[BEGIN Material provided]

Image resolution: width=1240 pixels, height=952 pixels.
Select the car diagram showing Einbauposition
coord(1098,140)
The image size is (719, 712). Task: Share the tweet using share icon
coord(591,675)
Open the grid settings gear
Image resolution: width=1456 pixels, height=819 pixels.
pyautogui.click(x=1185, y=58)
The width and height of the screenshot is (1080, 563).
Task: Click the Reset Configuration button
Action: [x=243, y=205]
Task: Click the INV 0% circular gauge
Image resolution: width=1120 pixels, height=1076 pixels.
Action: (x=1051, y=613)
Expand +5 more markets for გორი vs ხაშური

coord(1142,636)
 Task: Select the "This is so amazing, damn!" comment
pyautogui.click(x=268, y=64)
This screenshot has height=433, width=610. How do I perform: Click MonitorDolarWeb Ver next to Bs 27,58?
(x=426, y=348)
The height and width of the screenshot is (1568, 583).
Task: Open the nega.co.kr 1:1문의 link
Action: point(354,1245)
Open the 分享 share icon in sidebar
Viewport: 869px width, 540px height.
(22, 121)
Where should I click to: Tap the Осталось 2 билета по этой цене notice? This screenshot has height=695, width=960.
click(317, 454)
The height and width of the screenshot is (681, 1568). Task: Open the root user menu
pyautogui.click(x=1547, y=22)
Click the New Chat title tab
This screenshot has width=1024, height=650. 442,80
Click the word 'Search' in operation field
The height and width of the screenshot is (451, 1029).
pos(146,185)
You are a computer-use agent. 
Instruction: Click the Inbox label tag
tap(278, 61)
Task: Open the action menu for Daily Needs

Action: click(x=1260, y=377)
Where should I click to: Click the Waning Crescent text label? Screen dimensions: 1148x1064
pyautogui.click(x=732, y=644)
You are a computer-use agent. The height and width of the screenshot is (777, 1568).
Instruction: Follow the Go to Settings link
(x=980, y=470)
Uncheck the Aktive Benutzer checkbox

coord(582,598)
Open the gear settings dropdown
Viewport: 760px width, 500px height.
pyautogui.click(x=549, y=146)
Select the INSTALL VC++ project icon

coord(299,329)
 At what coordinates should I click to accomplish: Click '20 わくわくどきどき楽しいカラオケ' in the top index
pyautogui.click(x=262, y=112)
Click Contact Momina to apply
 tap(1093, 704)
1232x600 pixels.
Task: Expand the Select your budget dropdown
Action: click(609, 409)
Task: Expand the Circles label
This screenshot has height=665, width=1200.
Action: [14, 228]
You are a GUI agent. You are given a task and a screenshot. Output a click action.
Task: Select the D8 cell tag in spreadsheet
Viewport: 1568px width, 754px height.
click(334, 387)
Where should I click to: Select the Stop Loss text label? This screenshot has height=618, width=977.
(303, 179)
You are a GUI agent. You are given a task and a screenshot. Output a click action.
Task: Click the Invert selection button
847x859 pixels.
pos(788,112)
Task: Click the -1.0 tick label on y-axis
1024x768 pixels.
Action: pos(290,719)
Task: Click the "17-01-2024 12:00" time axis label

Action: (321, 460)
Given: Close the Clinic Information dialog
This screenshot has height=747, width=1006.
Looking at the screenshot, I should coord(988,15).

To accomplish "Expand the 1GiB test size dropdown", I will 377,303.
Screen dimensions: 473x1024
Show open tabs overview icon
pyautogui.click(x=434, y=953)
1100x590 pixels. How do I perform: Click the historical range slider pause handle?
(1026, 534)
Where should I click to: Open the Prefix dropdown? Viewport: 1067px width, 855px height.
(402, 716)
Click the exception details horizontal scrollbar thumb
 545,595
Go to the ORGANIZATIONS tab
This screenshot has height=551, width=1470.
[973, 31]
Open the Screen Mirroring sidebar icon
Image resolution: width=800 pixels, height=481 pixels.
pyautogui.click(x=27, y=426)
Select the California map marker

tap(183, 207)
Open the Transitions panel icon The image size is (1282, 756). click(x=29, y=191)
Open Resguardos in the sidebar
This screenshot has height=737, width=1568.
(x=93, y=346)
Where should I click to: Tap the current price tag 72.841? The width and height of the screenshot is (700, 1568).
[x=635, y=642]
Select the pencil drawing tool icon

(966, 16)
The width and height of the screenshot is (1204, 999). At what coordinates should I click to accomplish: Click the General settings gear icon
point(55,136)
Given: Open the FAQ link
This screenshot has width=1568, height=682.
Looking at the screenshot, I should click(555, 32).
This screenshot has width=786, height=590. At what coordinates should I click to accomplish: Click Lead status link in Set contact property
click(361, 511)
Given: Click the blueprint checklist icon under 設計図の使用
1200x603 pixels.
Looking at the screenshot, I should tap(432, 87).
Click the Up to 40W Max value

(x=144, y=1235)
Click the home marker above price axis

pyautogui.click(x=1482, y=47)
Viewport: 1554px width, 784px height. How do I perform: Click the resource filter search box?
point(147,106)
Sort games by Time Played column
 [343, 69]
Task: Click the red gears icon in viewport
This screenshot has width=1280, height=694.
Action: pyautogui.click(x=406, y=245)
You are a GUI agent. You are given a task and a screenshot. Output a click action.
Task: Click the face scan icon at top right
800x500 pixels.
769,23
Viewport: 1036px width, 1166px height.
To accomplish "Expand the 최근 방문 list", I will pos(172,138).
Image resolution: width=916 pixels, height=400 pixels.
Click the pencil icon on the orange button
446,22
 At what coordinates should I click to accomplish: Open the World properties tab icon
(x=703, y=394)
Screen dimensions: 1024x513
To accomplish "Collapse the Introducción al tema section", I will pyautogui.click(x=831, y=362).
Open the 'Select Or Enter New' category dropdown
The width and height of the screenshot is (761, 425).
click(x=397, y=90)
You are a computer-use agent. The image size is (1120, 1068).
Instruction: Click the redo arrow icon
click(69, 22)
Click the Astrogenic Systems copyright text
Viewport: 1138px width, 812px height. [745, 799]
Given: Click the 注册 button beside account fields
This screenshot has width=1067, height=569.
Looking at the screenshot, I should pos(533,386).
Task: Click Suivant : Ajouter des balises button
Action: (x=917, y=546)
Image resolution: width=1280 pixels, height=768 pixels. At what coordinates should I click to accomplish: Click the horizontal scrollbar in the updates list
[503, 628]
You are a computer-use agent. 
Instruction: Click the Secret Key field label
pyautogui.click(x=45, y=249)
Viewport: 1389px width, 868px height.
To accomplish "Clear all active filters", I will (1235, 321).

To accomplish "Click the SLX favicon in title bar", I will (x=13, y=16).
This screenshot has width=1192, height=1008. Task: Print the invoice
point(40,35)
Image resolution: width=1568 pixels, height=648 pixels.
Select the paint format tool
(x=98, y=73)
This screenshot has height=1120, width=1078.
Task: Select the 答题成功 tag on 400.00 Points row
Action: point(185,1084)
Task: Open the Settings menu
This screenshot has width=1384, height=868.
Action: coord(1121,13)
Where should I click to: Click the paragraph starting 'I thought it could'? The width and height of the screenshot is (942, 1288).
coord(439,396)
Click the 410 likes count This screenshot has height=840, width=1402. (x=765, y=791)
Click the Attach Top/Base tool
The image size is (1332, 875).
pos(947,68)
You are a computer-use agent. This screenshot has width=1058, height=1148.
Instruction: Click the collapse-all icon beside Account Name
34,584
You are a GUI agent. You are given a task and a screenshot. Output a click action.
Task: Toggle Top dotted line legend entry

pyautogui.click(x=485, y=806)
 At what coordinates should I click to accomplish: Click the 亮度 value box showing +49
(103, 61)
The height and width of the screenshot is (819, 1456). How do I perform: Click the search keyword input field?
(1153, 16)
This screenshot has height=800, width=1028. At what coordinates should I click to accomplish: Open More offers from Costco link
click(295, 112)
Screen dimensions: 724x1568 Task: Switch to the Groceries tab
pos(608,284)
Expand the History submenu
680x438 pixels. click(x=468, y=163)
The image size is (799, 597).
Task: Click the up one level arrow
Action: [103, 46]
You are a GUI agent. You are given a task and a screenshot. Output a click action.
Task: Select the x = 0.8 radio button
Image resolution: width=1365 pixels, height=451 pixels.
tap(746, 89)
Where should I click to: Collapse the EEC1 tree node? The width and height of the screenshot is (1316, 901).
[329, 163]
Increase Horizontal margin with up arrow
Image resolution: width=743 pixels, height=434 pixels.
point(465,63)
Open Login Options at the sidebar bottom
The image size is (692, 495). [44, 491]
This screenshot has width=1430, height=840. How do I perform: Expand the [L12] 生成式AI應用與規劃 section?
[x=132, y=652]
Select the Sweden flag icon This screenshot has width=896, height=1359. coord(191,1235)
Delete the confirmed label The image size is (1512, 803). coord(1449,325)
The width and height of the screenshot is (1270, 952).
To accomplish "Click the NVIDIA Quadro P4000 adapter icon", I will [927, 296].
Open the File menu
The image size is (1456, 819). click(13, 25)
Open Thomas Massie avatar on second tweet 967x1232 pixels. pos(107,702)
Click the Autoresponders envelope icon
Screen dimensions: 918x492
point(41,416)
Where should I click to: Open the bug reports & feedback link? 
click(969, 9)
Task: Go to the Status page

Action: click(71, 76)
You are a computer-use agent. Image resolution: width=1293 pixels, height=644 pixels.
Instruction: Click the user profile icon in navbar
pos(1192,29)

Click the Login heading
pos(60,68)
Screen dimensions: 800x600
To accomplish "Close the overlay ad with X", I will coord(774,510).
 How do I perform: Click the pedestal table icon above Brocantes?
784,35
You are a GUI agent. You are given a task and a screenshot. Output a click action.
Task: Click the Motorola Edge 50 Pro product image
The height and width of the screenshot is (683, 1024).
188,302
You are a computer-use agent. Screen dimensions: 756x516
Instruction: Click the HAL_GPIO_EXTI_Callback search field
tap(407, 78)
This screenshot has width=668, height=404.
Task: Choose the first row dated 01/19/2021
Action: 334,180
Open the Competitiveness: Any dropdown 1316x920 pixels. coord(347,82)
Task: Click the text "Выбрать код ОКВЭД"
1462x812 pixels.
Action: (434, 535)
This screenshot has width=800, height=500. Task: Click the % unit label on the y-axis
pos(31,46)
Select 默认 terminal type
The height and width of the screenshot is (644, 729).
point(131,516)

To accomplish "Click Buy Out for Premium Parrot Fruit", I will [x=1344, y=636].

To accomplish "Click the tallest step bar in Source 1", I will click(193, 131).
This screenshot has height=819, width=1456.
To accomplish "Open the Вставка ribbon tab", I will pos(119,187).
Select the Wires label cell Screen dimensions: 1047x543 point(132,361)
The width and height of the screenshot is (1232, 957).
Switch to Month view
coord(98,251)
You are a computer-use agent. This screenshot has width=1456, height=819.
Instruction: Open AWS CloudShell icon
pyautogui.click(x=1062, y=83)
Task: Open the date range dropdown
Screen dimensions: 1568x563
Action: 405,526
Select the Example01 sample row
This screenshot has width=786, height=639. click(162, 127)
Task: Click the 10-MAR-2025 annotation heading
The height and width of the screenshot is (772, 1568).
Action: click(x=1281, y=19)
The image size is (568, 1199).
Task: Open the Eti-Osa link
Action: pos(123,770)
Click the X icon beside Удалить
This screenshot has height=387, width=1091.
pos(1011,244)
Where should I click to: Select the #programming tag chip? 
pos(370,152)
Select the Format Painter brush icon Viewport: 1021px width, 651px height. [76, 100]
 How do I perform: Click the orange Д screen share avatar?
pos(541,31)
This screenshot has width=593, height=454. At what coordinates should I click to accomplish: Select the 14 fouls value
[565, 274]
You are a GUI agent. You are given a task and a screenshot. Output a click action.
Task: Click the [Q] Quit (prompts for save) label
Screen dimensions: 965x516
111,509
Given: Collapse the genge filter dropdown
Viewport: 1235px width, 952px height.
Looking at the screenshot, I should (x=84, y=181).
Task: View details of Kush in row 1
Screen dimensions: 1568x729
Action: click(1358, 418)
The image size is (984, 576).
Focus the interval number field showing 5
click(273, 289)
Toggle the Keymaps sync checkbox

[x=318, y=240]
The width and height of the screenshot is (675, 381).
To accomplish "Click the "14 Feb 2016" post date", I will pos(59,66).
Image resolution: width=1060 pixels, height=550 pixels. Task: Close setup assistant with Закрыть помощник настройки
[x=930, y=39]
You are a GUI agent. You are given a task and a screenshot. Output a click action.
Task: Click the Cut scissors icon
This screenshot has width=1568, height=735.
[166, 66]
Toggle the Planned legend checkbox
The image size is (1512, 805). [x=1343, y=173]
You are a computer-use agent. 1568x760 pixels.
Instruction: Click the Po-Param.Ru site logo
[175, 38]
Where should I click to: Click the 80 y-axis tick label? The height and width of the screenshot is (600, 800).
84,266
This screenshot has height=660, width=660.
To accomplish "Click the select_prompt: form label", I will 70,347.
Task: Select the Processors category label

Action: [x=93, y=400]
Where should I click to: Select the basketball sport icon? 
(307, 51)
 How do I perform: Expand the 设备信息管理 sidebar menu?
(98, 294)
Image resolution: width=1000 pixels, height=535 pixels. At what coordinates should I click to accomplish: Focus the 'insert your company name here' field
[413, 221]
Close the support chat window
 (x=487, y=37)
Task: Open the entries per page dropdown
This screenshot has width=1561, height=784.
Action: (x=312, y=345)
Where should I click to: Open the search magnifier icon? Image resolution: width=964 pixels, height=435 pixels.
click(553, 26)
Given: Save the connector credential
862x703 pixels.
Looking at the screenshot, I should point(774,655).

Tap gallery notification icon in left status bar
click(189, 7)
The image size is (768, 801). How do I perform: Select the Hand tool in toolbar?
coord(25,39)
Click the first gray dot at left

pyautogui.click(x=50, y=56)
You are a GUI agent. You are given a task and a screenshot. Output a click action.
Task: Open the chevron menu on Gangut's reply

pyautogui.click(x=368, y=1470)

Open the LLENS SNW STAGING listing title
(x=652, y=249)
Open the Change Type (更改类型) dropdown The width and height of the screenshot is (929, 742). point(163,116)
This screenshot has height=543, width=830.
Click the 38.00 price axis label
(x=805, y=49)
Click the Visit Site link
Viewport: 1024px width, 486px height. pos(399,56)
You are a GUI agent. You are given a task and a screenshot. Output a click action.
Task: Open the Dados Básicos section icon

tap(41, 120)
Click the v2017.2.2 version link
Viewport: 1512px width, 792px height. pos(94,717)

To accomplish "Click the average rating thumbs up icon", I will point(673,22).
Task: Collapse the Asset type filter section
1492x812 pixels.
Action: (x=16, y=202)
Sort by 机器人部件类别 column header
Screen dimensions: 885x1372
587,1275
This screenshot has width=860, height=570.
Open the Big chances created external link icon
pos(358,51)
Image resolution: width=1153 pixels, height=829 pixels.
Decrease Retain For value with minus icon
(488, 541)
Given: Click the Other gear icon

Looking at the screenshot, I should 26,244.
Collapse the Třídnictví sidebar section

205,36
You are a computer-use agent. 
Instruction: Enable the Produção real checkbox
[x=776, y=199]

[END Material provided]

## Work to be completed
Copy the data lines from the one containing "Where should I click to: Open the bug" through the one containing "Action: (434, 535)", both included, as a numbered list, leaving out blank lines.

## Solution to this exercise
1. Where should I click to: Open the bug reports & feedback link? 
2. click(969, 9)
3. Task: Go to the Status page
4. Action: click(71, 76)
5. You are a computer-use agent. Image resolution: width=1293 pixels, height=644 pixels.
6. Instruction: Click the user profile icon in navbar
7. pos(1192,29)
8. Click the Login heading
9. pos(60,68)
10. Screen dimensions: 800x600
11. To accomplish "Close the overlay ad with X", I will coord(774,510).
12.  How do I perform: Click the pedestal table icon above Brocantes?
13. 784,35
14. You are a GUI agent. You are given a task and a screenshot. Output a click action.
15. Task: Click the Motorola Edge 50 Pro product image
16. The height and width of the screenshot is (683, 1024).
17. 188,302
18. You are a computer-use agent. Screen dimensions: 756x516
19. Instruction: Click the HAL_GPIO_EXTI_Callback search field
20. tap(407, 78)
21. This screenshot has width=668, height=404.
22. Task: Choose the first row dated 01/19/2021
23. Action: 334,180
24. Open the Competitiveness: Any dropdown 1316x920 pixels. coord(347,82)
25. Task: Click the text "Выбрать код ОКВЭД"
26. 1462x812 pixels.
27. Action: (434, 535)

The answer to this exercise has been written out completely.